Task description = Among the entries below, how many lines include the string "lithium"? Answer with only the number.

[Material for the task]

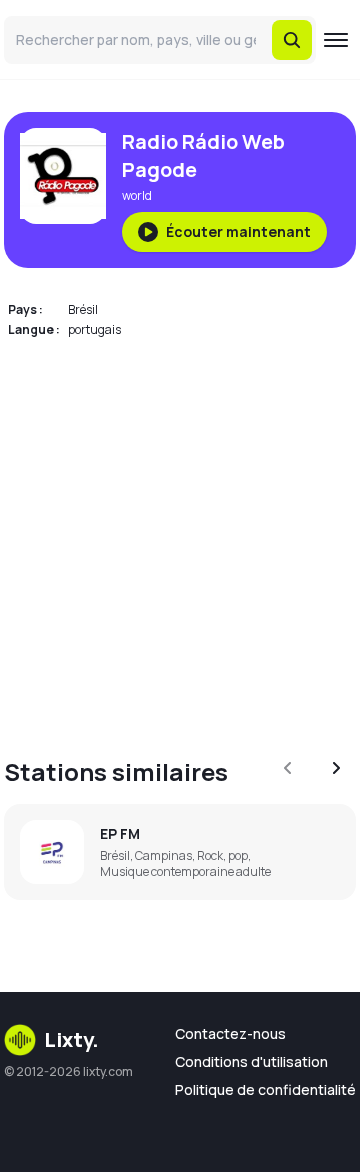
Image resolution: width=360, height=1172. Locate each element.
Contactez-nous (230, 1033)
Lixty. (71, 1039)
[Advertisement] (180, 536)
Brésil (83, 309)
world (137, 195)
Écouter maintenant (238, 231)
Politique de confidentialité (265, 1089)
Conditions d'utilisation (251, 1061)
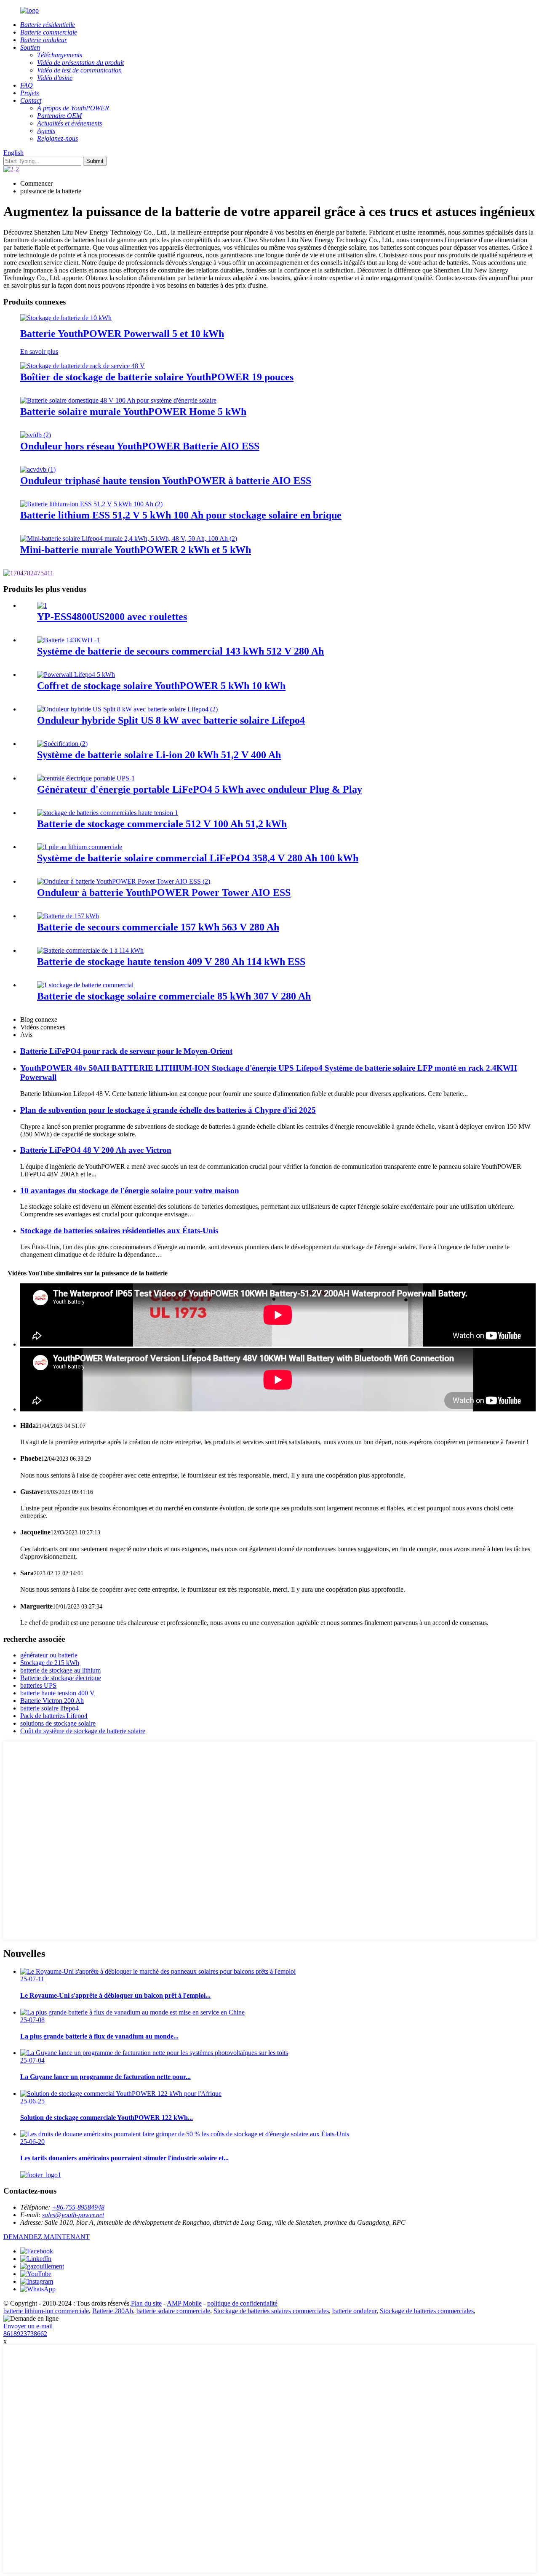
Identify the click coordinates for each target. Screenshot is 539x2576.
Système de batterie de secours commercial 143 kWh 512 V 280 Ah (180, 651)
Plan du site (146, 2303)
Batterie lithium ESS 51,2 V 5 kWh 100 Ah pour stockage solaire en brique (181, 515)
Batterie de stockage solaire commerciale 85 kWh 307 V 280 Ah (174, 996)
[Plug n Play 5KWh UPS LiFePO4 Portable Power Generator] (86, 778)
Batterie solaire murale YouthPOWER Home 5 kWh (133, 411)
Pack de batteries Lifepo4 (54, 1715)
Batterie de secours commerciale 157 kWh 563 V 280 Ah (158, 927)
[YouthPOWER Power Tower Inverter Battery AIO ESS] (123, 881)
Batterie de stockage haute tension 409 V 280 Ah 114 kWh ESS (171, 961)
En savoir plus (39, 351)
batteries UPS (38, 1685)
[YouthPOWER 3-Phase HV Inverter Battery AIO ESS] (38, 469)
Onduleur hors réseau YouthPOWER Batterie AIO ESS (139, 446)
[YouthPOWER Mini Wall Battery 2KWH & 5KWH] (128, 538)
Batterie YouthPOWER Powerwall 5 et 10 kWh (122, 333)
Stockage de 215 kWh (49, 1662)
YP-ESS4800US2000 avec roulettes (112, 616)
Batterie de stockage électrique (60, 1677)
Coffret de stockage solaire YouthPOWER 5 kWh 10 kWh (161, 685)
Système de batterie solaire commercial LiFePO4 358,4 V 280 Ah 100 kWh (197, 857)
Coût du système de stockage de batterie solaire (82, 1730)
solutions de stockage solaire (58, 1723)
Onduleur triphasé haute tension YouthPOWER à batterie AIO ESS (165, 480)
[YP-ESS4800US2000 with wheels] (42, 605)
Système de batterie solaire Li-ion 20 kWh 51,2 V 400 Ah (159, 754)
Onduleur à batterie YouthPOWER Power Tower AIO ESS (164, 892)
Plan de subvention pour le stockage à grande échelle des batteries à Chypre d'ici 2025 (168, 1110)
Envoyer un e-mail (28, 2326)
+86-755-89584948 (78, 2207)
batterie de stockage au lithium (60, 1670)
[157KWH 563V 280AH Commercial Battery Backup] (68, 915)
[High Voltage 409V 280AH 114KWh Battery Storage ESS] (90, 950)
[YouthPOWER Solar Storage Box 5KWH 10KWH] (76, 674)
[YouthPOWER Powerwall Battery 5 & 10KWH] (66, 317)
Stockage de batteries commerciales (427, 2310)
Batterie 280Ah (112, 2310)
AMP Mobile (184, 2303)
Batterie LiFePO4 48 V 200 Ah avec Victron (95, 1150)
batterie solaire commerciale (173, 2310)
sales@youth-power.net (73, 2214)
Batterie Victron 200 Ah (52, 1700)
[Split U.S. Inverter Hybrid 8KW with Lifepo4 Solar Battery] (127, 709)
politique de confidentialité (242, 2303)
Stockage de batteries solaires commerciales (271, 2310)
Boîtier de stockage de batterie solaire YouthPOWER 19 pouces (157, 376)
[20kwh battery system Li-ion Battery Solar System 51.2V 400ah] (62, 743)
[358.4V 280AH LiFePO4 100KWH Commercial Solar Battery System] (79, 846)
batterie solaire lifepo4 (49, 1708)
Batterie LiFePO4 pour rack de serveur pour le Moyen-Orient (126, 1051)
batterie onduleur (354, 2310)
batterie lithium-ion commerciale (46, 2310)
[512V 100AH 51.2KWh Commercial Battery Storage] (107, 812)
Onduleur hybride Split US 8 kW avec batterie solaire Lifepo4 (171, 720)
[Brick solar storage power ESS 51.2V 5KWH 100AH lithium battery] (91, 504)
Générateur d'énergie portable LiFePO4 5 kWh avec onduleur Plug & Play (199, 789)
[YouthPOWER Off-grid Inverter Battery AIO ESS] (35, 434)
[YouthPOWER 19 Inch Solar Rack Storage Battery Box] (82, 365)
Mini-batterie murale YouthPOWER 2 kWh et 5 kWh (135, 549)
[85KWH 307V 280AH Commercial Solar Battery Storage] (85, 985)
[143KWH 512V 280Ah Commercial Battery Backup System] (68, 640)
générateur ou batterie (48, 1655)
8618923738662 (25, 2333)
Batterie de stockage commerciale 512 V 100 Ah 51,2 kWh (162, 823)
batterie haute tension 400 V (57, 1693)
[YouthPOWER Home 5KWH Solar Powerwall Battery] (118, 400)
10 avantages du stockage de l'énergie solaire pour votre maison (129, 1190)
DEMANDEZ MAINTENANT (46, 2236)
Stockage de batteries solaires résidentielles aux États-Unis (119, 1230)
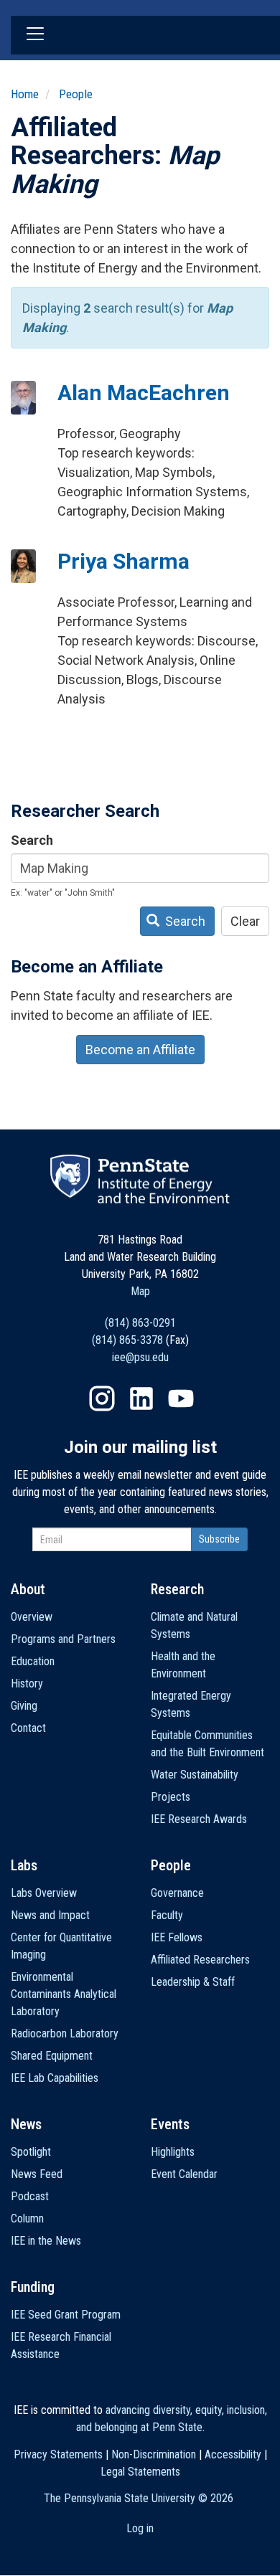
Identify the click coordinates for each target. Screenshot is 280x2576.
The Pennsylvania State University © (138, 2498)
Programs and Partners (63, 1639)
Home (25, 94)
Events (170, 2124)
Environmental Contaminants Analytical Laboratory (63, 1994)
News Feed (36, 2174)
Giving (24, 1706)
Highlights (173, 2152)
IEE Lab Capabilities (54, 2078)
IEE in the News (46, 2241)
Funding (33, 2287)
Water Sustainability (194, 1774)
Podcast (30, 2196)
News (26, 2124)
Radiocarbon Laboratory (64, 2033)
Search (32, 840)
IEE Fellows (176, 1937)
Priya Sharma (123, 561)
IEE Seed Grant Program (66, 2314)
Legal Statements (140, 2471)
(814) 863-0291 (140, 1323)
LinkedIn (141, 1398)
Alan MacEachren (143, 392)
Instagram (102, 1398)
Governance (177, 1893)
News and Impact (50, 1915)
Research (177, 1589)
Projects (170, 1797)
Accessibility (233, 2454)
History (27, 1683)
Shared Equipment (52, 2056)
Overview (31, 1617)
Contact (28, 1728)
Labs (24, 1865)
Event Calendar (184, 2174)
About (28, 1589)
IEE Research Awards (199, 1819)
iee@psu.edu (140, 1357)
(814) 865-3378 (127, 1340)
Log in (140, 2528)
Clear (245, 921)
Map (140, 1291)
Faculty (167, 1915)
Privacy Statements (58, 2454)
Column (27, 2218)
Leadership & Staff (193, 1982)
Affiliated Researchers (200, 1959)
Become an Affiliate (140, 1049)
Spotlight (31, 2152)
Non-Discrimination (153, 2454)
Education (33, 1661)
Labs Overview (44, 1893)
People (76, 94)
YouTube (181, 1398)
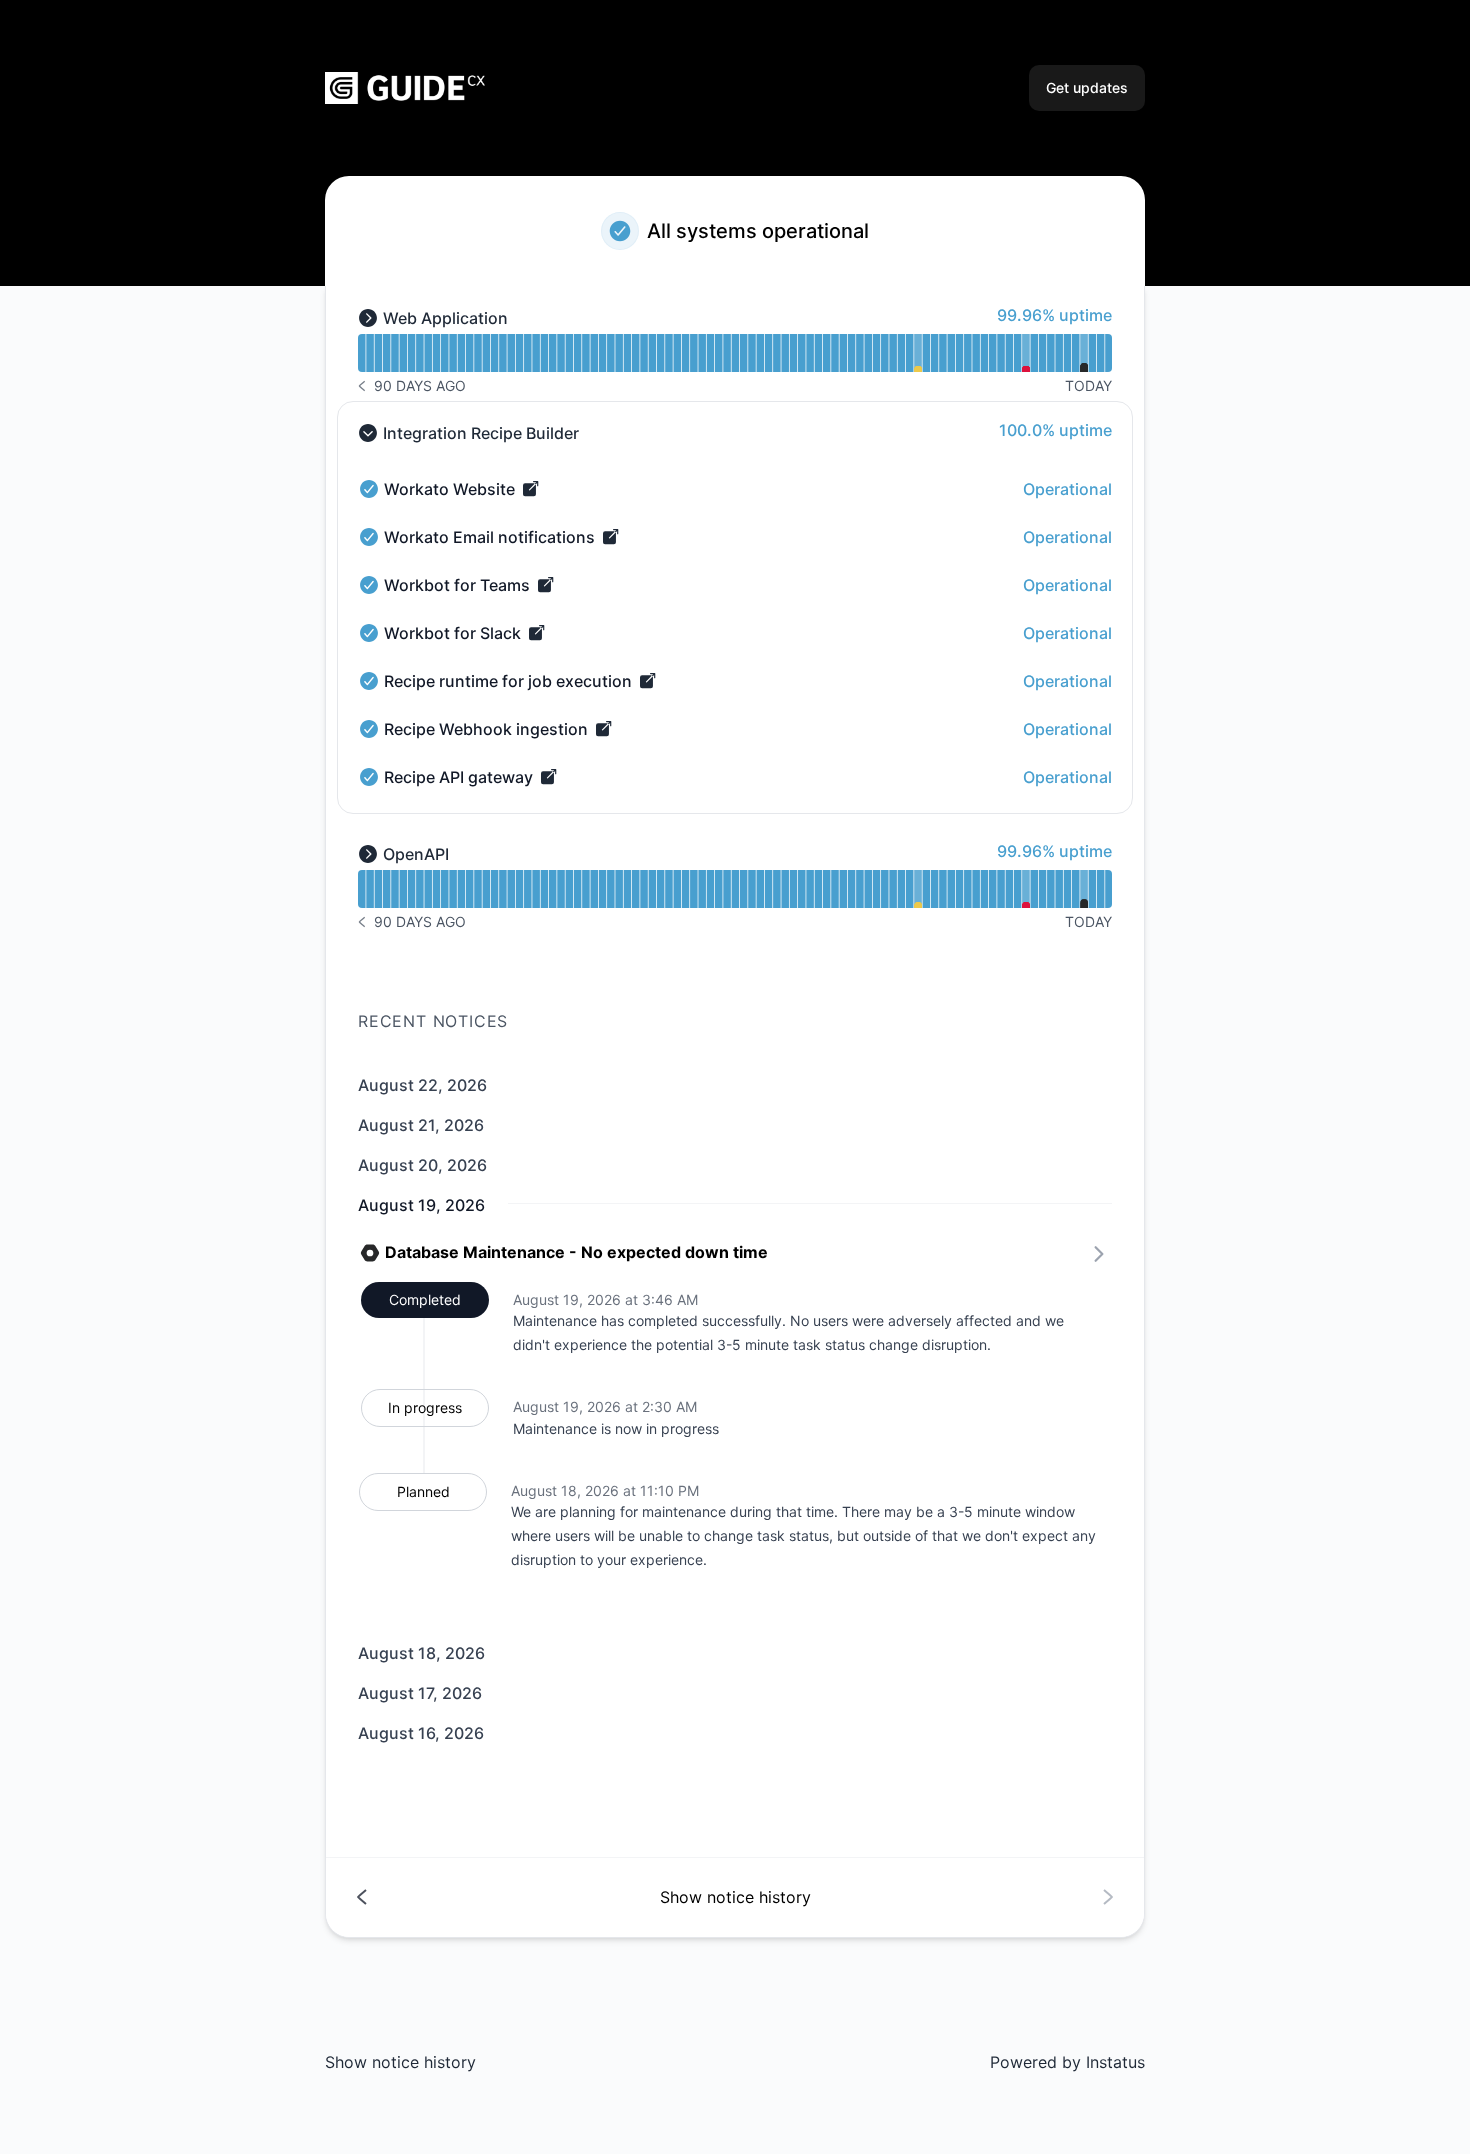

[/Material for the task]

Answer for the task = 4